Focus On Your Relationship
Plan the finer details of your honeymoon or
other element of your lives together after the
wedding. This will help you focus on your relationship
as a continuous thing and not heading towards
one ultimate day. Learn to appreciate the things
your partner enjoys that you know little about.
If you find out more about these interests now,
they will be easier to tolerate once you are
married.
Do Something You Wouldn't Normally Do
If your budget stretches to a bungee jump, or
potholing, this will help relieve the tension
of family feuds and colour schemes. If your
wedding expenditure gets in the way of such
extravagance, try hill, swimming or even ballroom
dancing. Try a few visits to the gym if this
isn't in your normal routine. You will see the
benefits of looking and feeling better as well
as losing the stress!
Do Your Own Thing
Make sure you arrange to spend some time apart.
Plan to spend time with friends away from each
other, and refuse to discuss the wedding (much!)
This way, when you return to your partner you
will feel refreshed and ready to start the next
stage of organising.
Get Enough Sleep
Make sure you get the right number of hours
for you. Everyone needs different amounts of
sleep, but no one functions properly on too
little. Don't eat too close to bedtime, and
especially avoid rich, hard to digest foods.

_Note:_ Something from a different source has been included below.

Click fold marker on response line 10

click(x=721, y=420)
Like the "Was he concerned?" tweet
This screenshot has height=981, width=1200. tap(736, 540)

As a rule, avoid alcohol or tea and coffee near
bedtime, as they are stimulants that will keep
you awake. Try herbal teas or milk-based drinks,
or even water, as it will help clear the complexion
for your big day. Have a relaxing bath before
you go to bed, or even better, persuade someone
to give you a massage with relaxing oils such
as lavender, rose or sandalwood.
Don't panic if you can't sleep immediately your
head hits the pillow - read something not wedding
related or listen to some music to help your
mind relax as well as your body. If you wake
up in the middle of the night feeling wide awake,
don't fight it. Spend as long as you can trying
to keep your eyes open, this can help to convince
you that you'd rather go to sleep! If this doesn't
work, try getting up and doing a simple task
that will help clear your head.
Relax Professionally
There are lots of people out there whose job
it is to help you feel relaxed. Anything from
aromatherapy, massage and acupuncture to self
relaxation tapes. You could book into a health
farm, book a session with a beauty therapist
or plan a night in with some girlfriends. Let
those trained in relaxation help you feel better,
and prepared to organise the wedding of the
century!
Delegate
If you are finding it all a bit too much, plan
to delegate tasks. Just thinking about the people
who could cope with certain jobs will help them
appear easier to cope with. Think how these
people would deal with the things that you are
struggling with, and try their solutions. If
you don't know how they would cope, ask them!
They may even offer to take on the problem for
you.
Communicate
Tell your partner about the concerns that you
have. Two heads are often better than one, and
you may find solutions that you wouldn't have
thought of alone.
Set a certain amount of time to discuss problems
that your wedding is causing you both, then
change the subject and discuss other matters,
such as the things you are looking forward to
in married life, or plans and aspirations for
the future. This will help to shift the balance
of importance from the wedding itself to the
meaning it has in your lives.
Above all, try to remember that no matter how
stressed you feel, no matter how relatives are
getting in the way or if things aren't going
to plan, you both deserve to have the best day
of your lives, and that you will be making a
lifelong commitment to each other. Most of all,
take a few deep breaths and remember why you
decided to get married in the first place!